Custom pfBlockerNG rule order

slim2016

Is there no way of disabling auto rule order?

On some ports it doesn't matter where the source ip is and other ports I want it controlled on who gets in.

The order of rules I would like is:

pfSense Pass/Match
pfB_Block/Reject
pfSense Pass/Match

e.g.

pfSense Pass/Match (allow any source ip's gong to port 2451)
pfB_Block/Reject
pfSense Pass/Match (allow ip's after being filtered by pfB_Block/Reject to go to port 443)

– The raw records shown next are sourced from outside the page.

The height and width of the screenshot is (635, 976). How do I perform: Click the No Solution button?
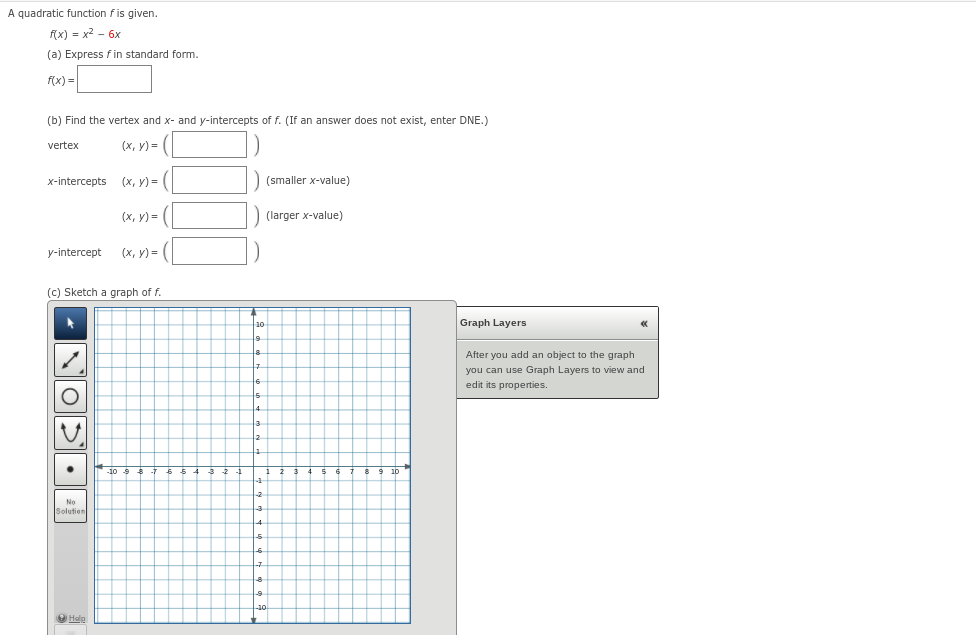click(69, 506)
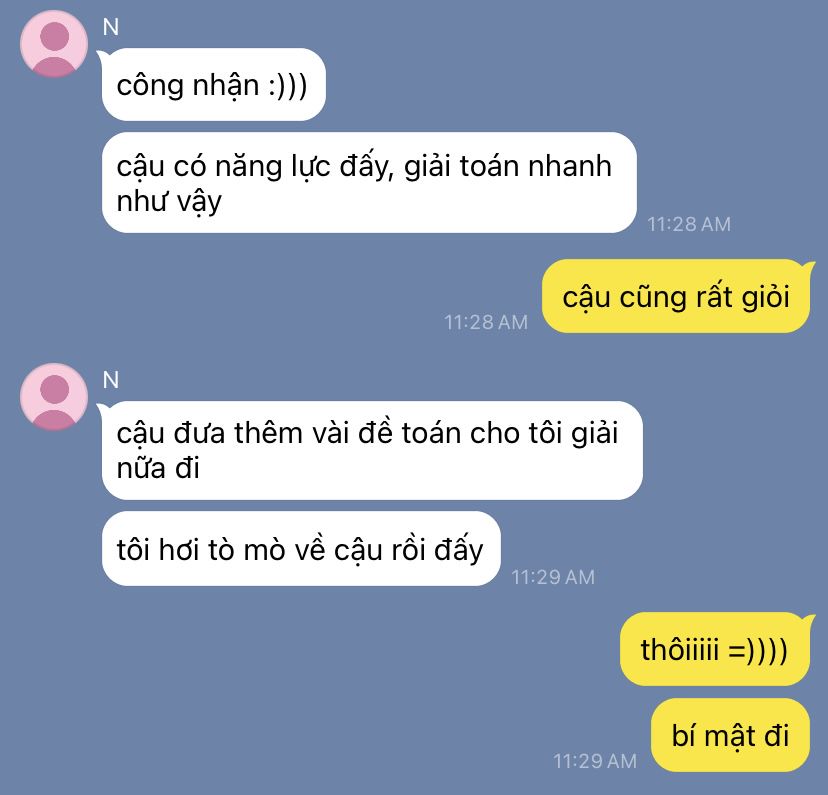Click sender name N above second group
The image size is (828, 795).
click(x=111, y=380)
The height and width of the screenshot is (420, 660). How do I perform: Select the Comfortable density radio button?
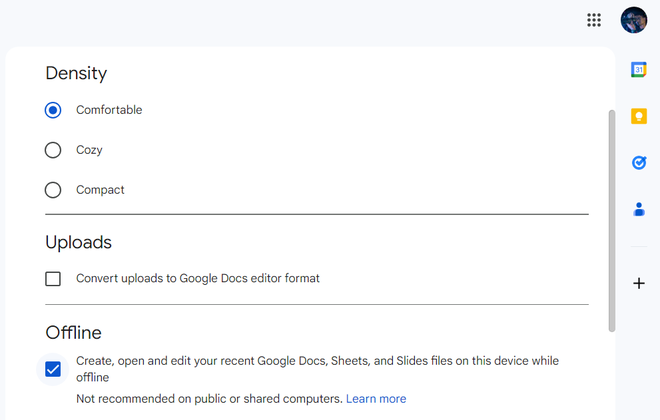coord(53,110)
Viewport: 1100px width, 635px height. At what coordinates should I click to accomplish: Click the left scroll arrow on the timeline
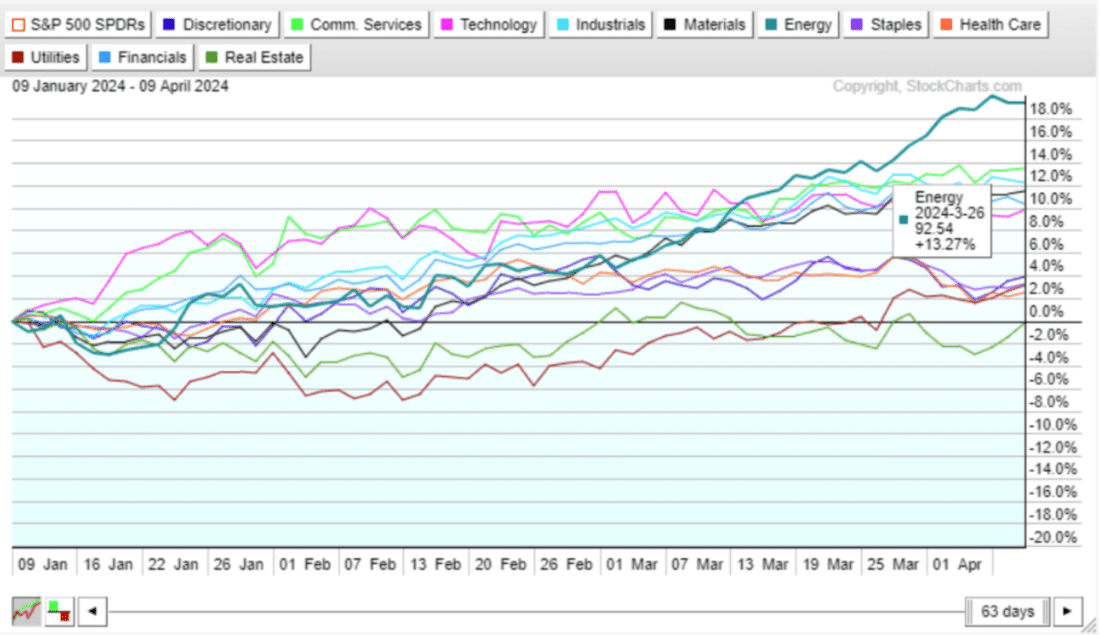[92, 609]
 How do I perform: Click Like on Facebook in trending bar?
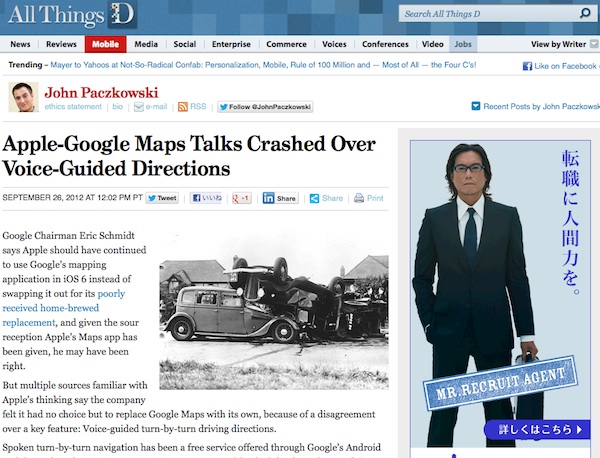pos(560,66)
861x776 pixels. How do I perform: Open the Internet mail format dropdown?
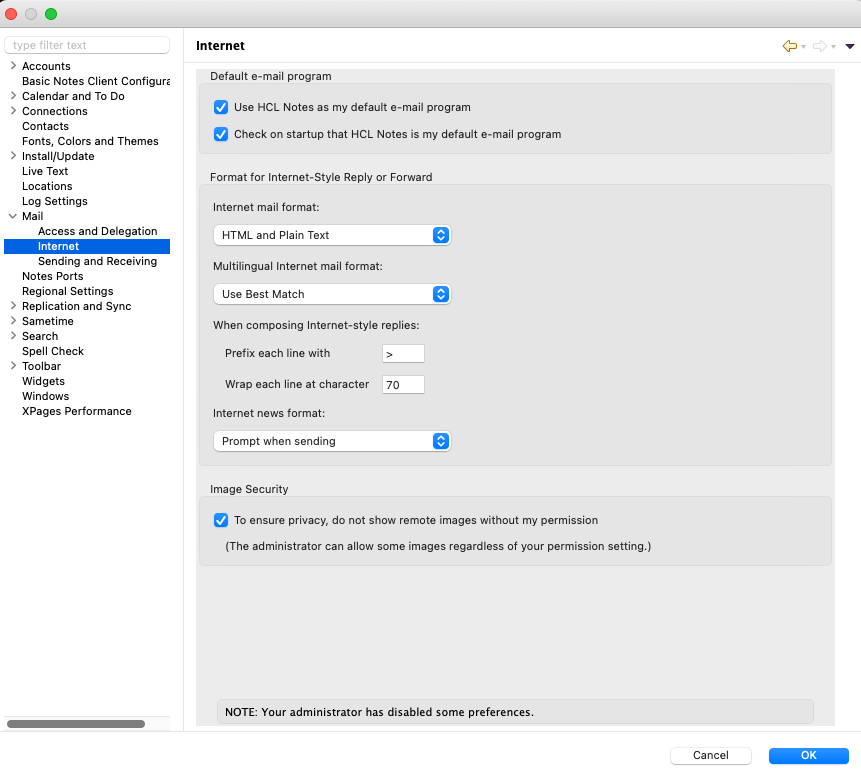(x=332, y=235)
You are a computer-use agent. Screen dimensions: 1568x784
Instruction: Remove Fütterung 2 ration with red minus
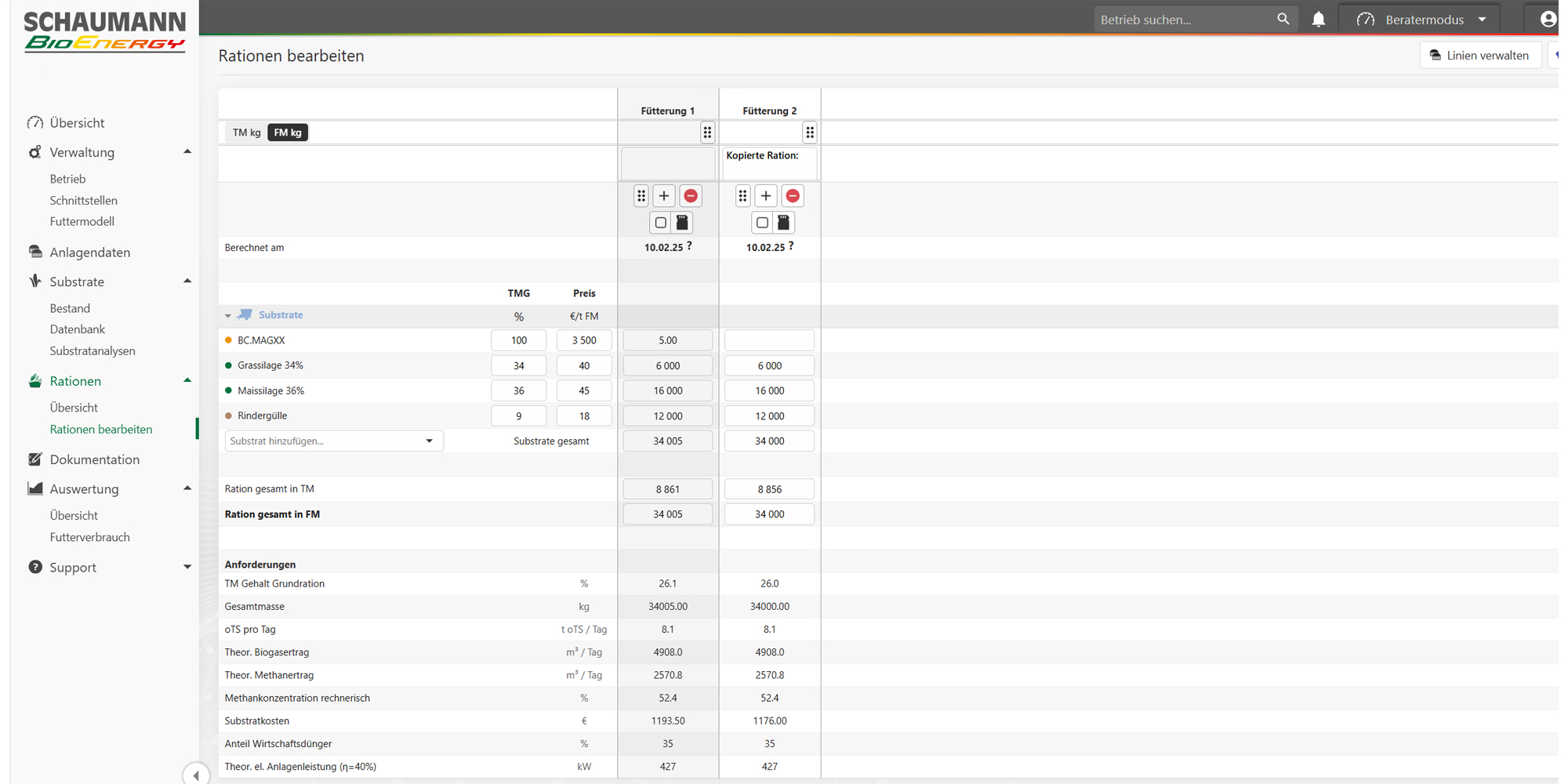pos(793,196)
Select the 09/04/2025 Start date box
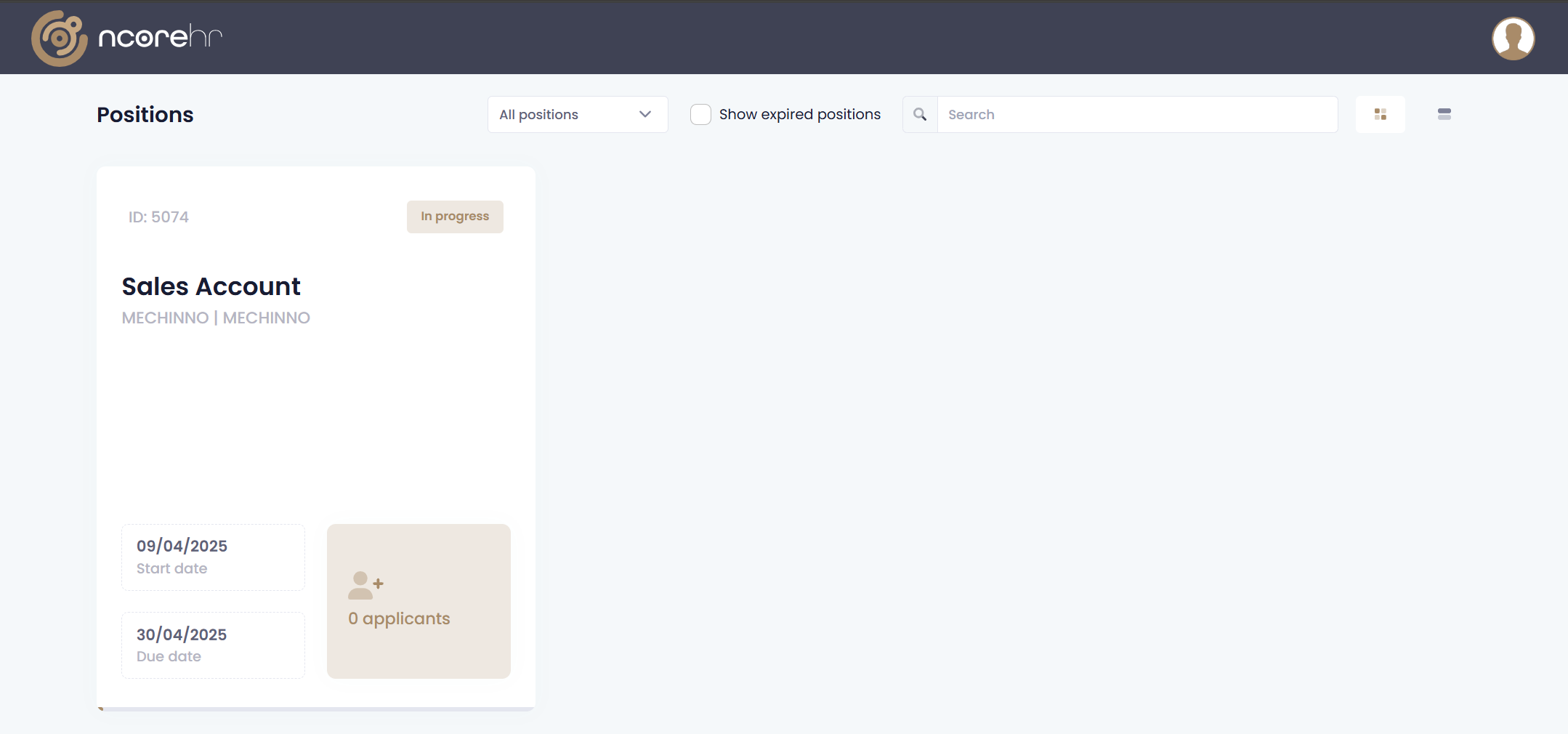 click(x=213, y=557)
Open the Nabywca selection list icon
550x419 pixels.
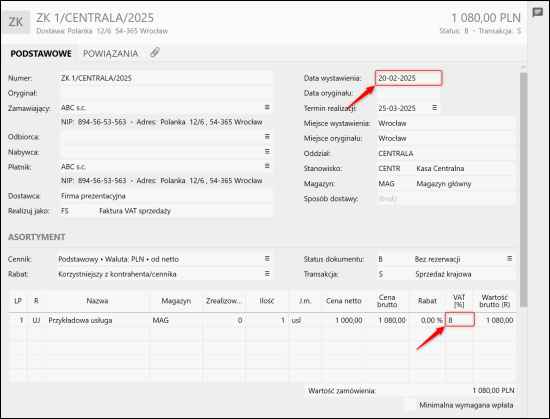coord(267,151)
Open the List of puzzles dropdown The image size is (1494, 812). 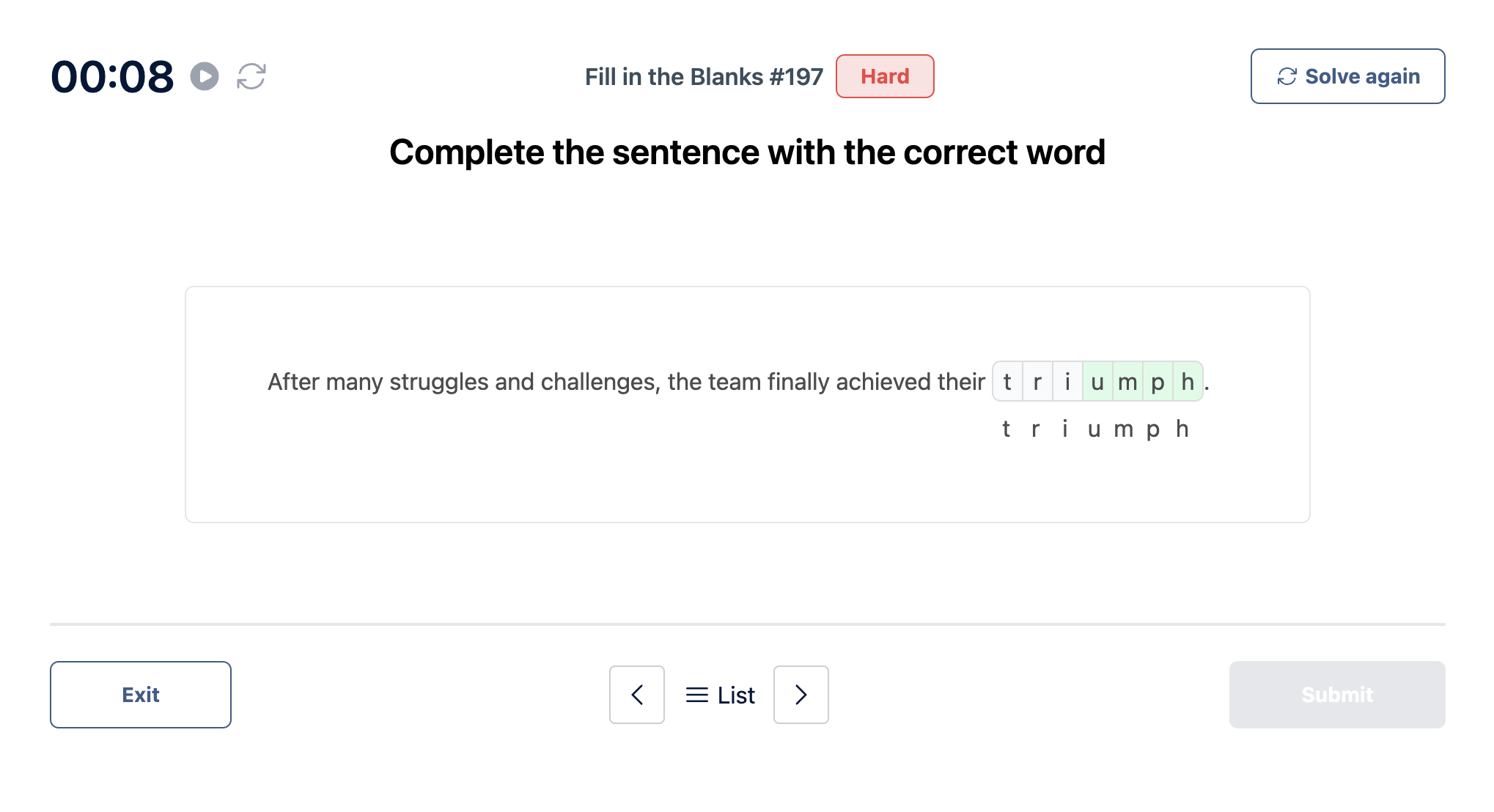pyautogui.click(x=718, y=693)
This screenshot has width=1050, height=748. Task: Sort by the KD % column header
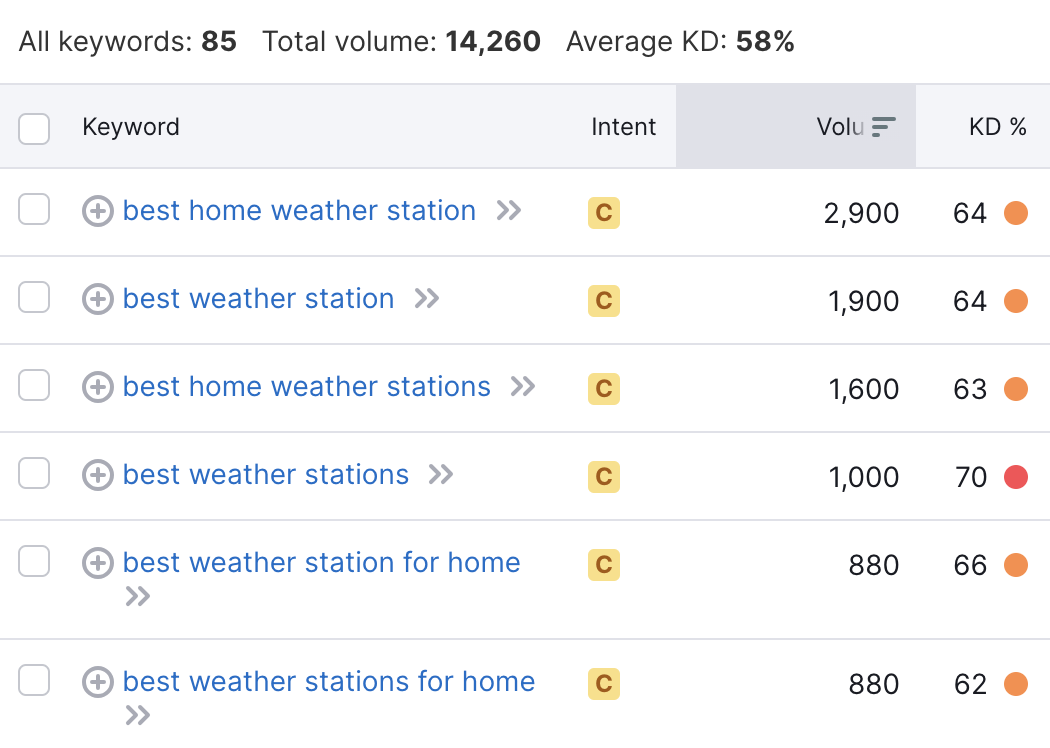pos(997,127)
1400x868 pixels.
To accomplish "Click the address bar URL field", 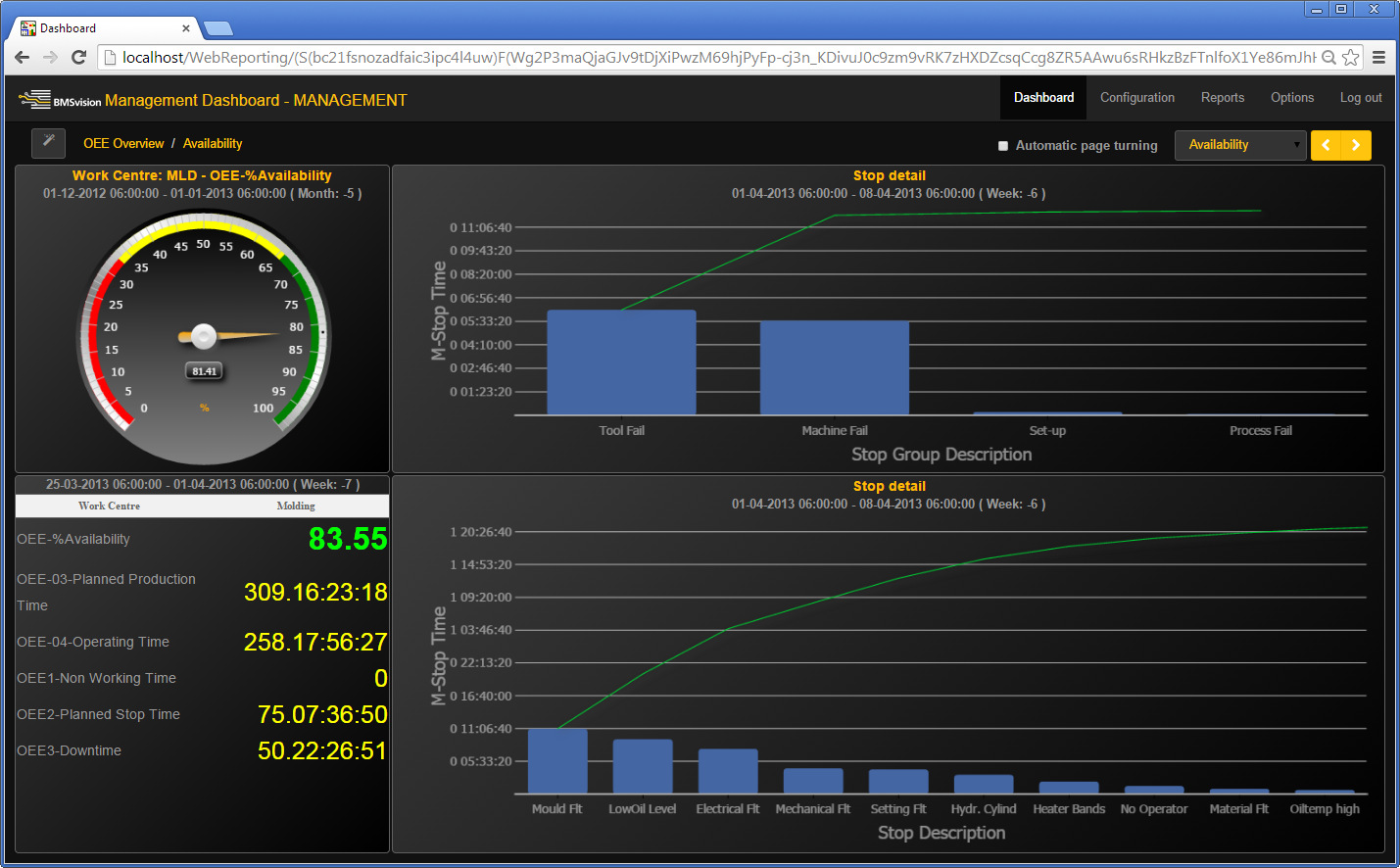I will [715, 58].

I can manually order the rules buts once the ip rules are updated they go back to the auto rule order. The alias rules don't apply here because i can't choose 'any source' in the alias rules to pass to a specific port in the advance settings.

NogBadTheBad

@slim2016 said in Custom pfBlockerNG rule order:

On some ports it doesn't matter where the source ip is and other ports I want it controlled on who gets in.
The order of rules I would like is:
pfSense Pass/Match
pfB_Block/Reject
pfSense Pass/Match
e.g.
pfSense Pass/Match (allow any source ip's gong to port 2451)
pfB_Block/Reject
pfSense Pass/Match (allow ip's after being filtered by pfB_Block/Reject to go to port 443)
I can manually order the rules buts once the ip rules are updated they go back to the auto rule order. The alias rules don't apply here because i can't choose 'any source' in the alias rules to pass to a specific port in the advance settings.

Use pfBlocker to create aliases then create your firewall rules.

slim2016

How do you create an alias for ANY source ip address?

NogBadTheBad

@slim2016

The alias can be used as source or destination.

Then use it in a firewall rule.

slim2016

Thanks, i've done a similar rule, I've allowed GeoIP connecting to port 2451 to pass through at the top, then i have the pfblockeNG block rules then i have port forward rule, any source connecting to port 2451 to redirect to the internal ip address. Seems to be working. Strange thing though, when you click on the states for the port forward rule there are no states, however, the top rule (GeoIP rule to port 2451) contains all the correct states.

NogBadTheBad

@slim2016
Kill all the firewall states and test again.

coffeecup25

I solved this problem a while ago.

Basically, floating rules are evaluated before anything else. Move whatever is special to floating rules. Them decide on the provided sort order.

slim2016

Just out of curiosity is not possible to place NAT/Port Forwarded rules to be placed in Floating Rules automatically or moved to floating rules?